Todas las tardes el sol la calienta hasta que toma ese color. Dice la leyenda
que en su interior se mantiene vivo el corazón de todos faraones que dominaron
esta tierra y hoy, a pesar de que muchos creen que su poder quedó relegado a
la historia pasada, yo estoy convencido de que siguen ahí, protegiéndonos de
todos los males que azotan el mundo.
El asno caminaba
cansino. Asentía como si lo dicho por el amo fuera tan cierto que no admitiera
réplica. Agarrado al rabo del animal viajaba Yadud, vestía un jubón terroso y
unas sandalias cruzadas al tobillo de piel de vacuno, hacía cimbrear una vara
de junco y a cada silbido el burro giraba la oreja con interés. Sobre su lomo
viajaba Faed, cinco años menor que su hermano a quien adoraba. Ambos niños
oían ensimismados todo lo que el padre les transmitía. El adulto, marchaba en
primer lugar y parecía contarse la historia de la montaña a sí mismo.
Otras muchas veces
contemplaron la escena de regreso al poblado, pero nunca el padre repitió la
historia. Sus chicos eran listos y había muchas cosas que transmitir antes de
que se valieran por ellos mismos.
Cuando un padre falta
queda su enseñanza y una parte de él vive perpetuamente con los hijos y sus
mensajes se transmiten a través de generaciones, sin tregua, sin deslizar una
sola coma para preservar lo más valioso de un pueblo; su cultura.

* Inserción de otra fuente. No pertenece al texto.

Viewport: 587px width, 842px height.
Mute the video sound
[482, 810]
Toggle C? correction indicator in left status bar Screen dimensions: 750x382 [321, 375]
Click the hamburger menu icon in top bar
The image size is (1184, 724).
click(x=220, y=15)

Pasaron los años y Faed, al igual que hizo su padre, cumplió el
ritual y transmitió la leyenda a su hijo, éste conocía la historia de la
montaña de bronce pero lo que ignoraba era el por qué en la base de la gran
roca había unos hombres. Miró por el rabillo del ojo para asegurarse de que no
era una quimérica ilusión de los reyes de Egipto y entonces, seguro de lo que
iba a decir, preguntó:
—Padre, ¿son esos hombres los faraones que han salido porque
hace demasiado calor en el interior de la montaña?
Faed también había deparado en ellos, pero necesitaba la
opinión de su hermano Yadud antes de dar una respuesta a su hijo.
Al anochecer, debajo de un manto oscuro punteado de vida, los
hombres del poblado deliberarían qué hacer. Ocultaban sus pies bajo las arenas
cálidas del desierto, con ese gesto justificaban su pertenencia a la tierra de
sus antepasados.
Capítulo II
A ningún habitante del
poblado le pasó desapercibida la bruma que envolvió la comarca aquella tarde.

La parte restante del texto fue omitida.